Exercise brief
Write the listing out again exactly as it stands, with no images.

Start of Information supplied

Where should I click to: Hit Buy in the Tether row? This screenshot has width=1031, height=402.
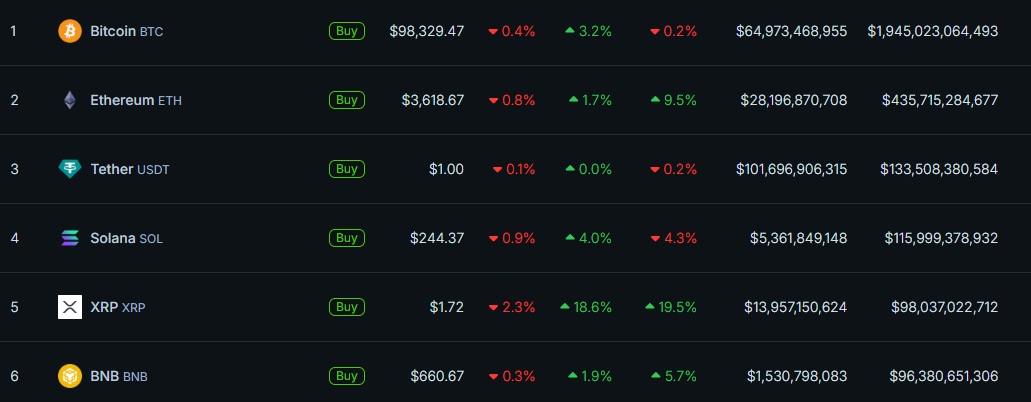click(x=346, y=169)
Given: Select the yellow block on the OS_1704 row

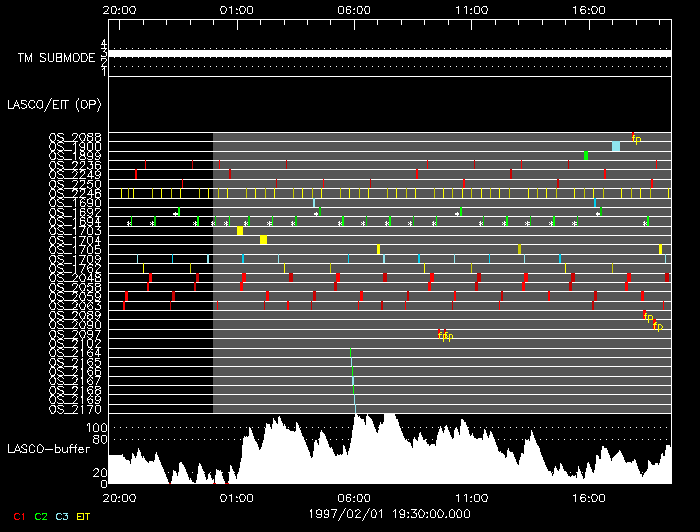Looking at the screenshot, I should pos(263,240).
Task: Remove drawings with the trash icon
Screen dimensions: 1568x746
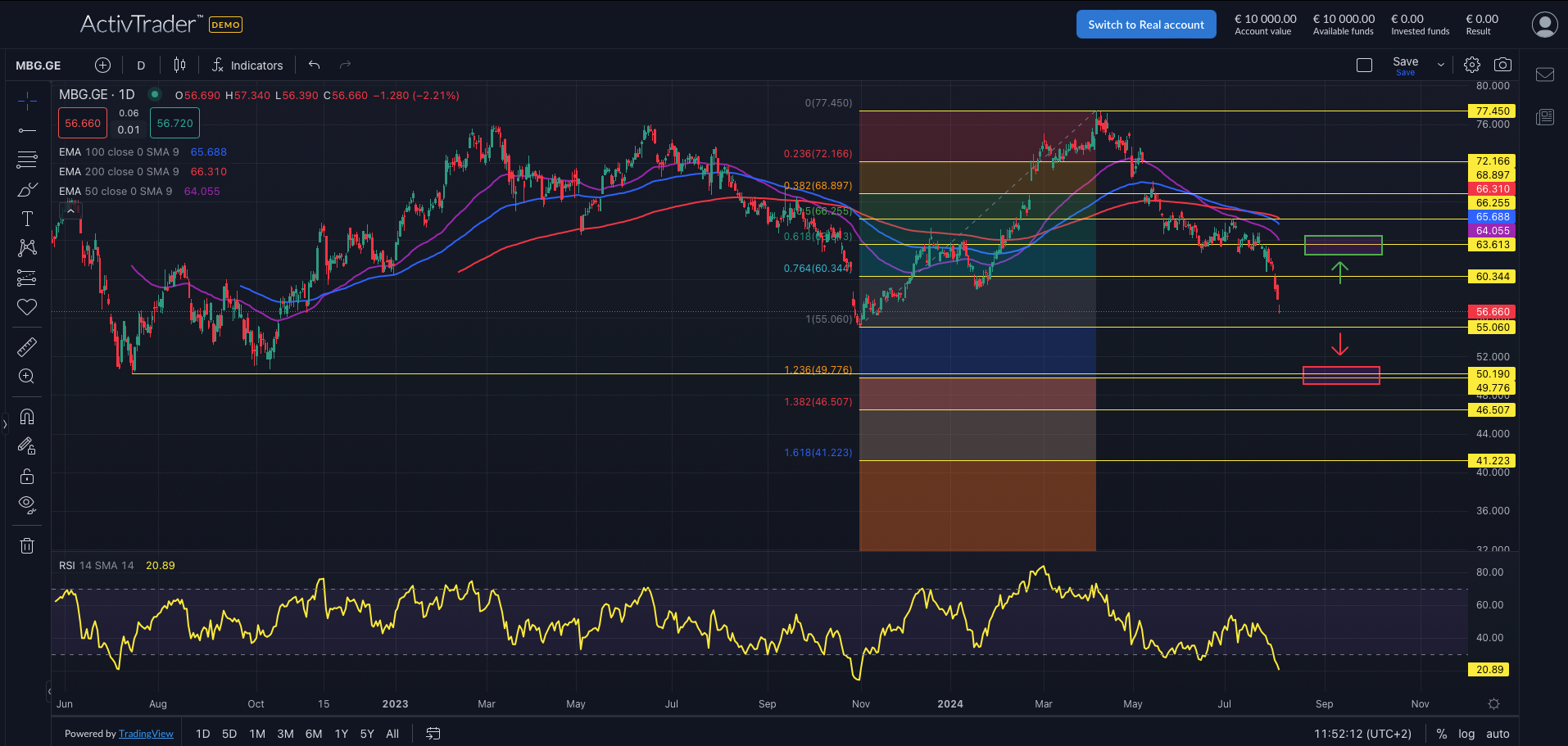Action: (27, 545)
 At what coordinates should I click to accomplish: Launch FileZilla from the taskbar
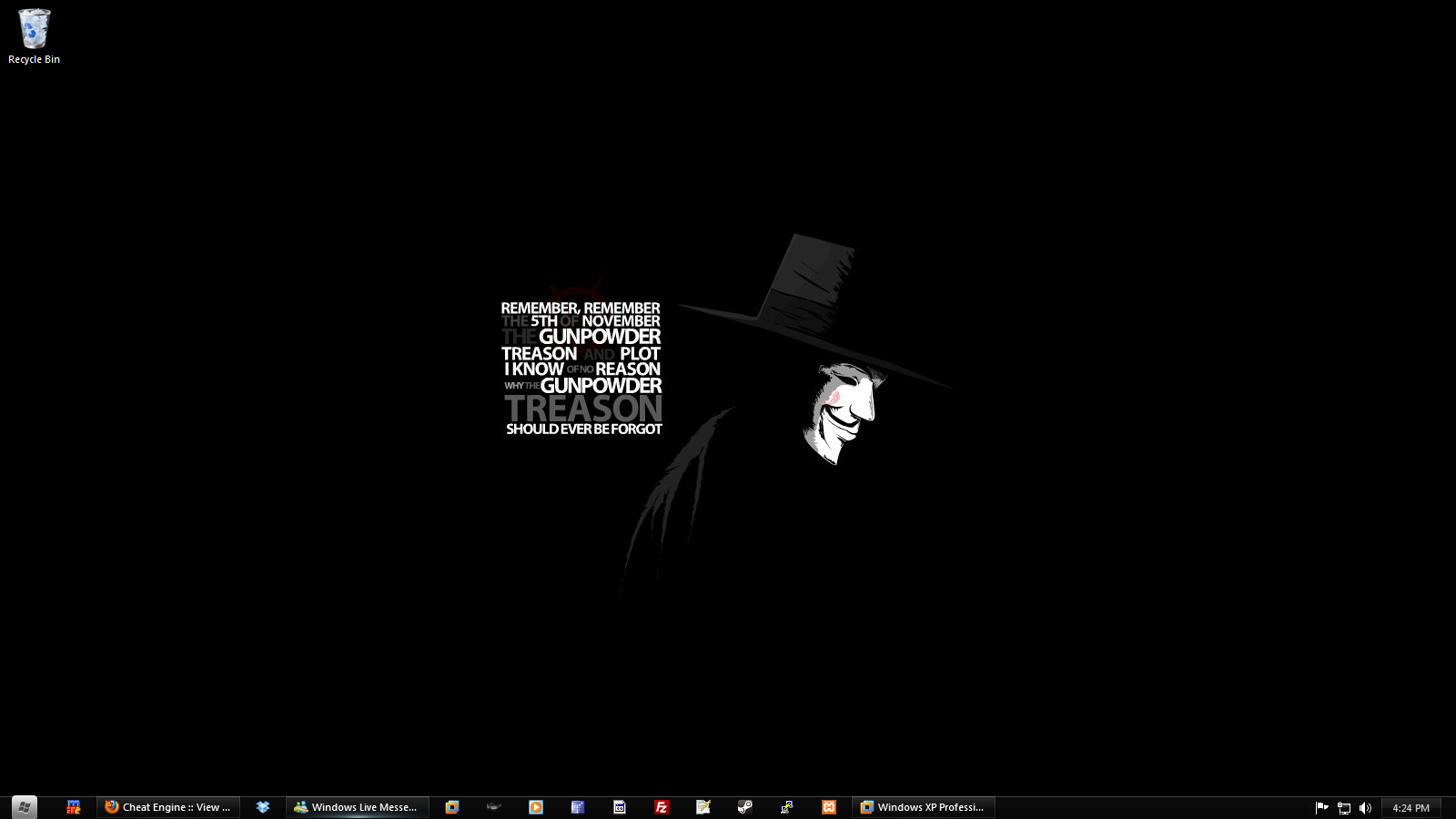pyautogui.click(x=662, y=807)
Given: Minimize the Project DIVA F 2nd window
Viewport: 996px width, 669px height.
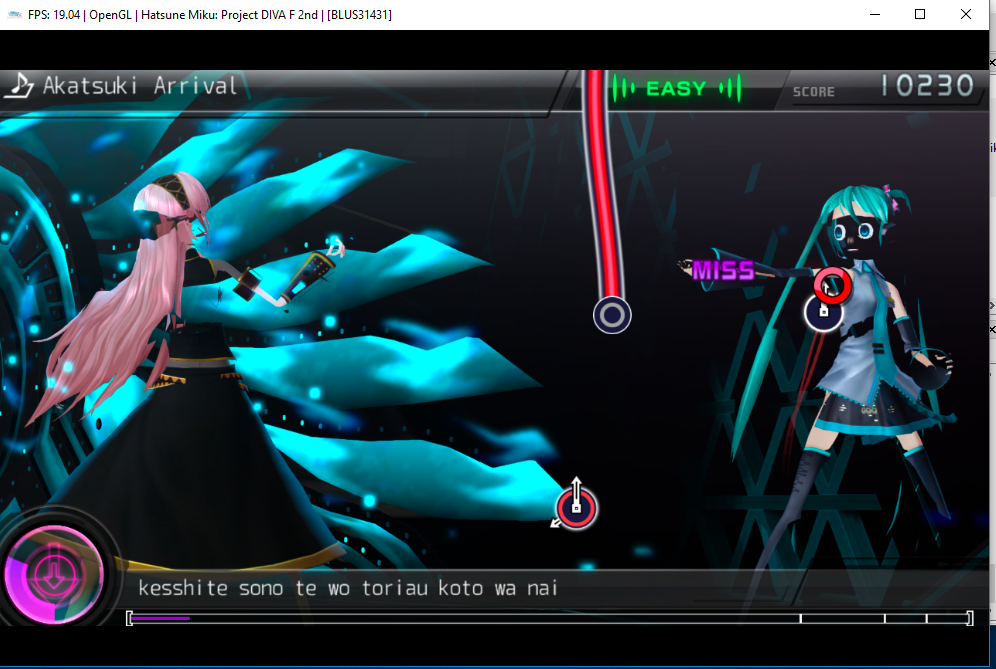Looking at the screenshot, I should click(x=874, y=14).
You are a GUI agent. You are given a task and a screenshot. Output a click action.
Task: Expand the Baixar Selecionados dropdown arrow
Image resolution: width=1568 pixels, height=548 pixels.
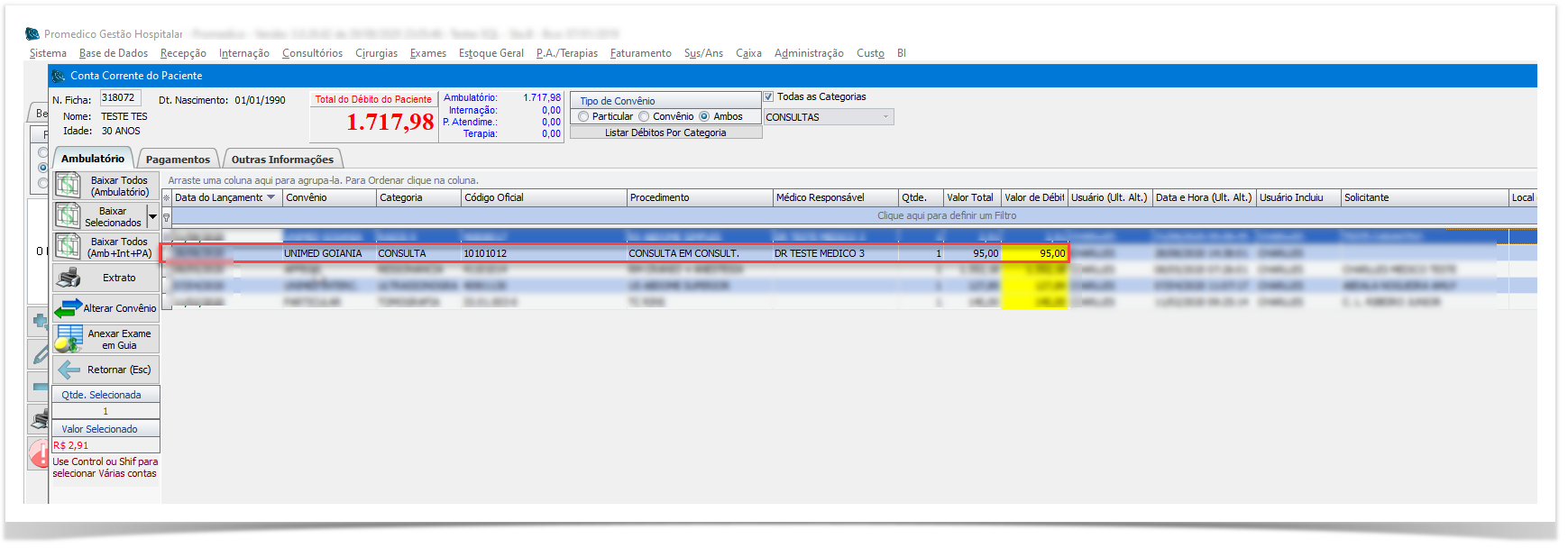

End of Information supplied

Result
Where should I click to: Hit Buy in the Tether row? This screenshot has width=1031, height=402.
click(x=346, y=169)
Given: Select the yellow block on the OS_1704 row

Looking at the screenshot, I should pos(263,240).
Task: Remove drawings with the trash icon
Screen dimensions: 1568x746
Action: (27, 545)
 At what coordinates should I click to accomplish: Launch FileZilla from the taskbar
pyautogui.click(x=662, y=807)
Given: Minimize the Project DIVA F 2nd window
Viewport: 996px width, 669px height.
Looking at the screenshot, I should click(x=874, y=14).
You are a GUI agent. You are given a task and a screenshot. Output a click action.
Task: Expand the Baixar Selecionados dropdown arrow
Image resolution: width=1568 pixels, height=548 pixels.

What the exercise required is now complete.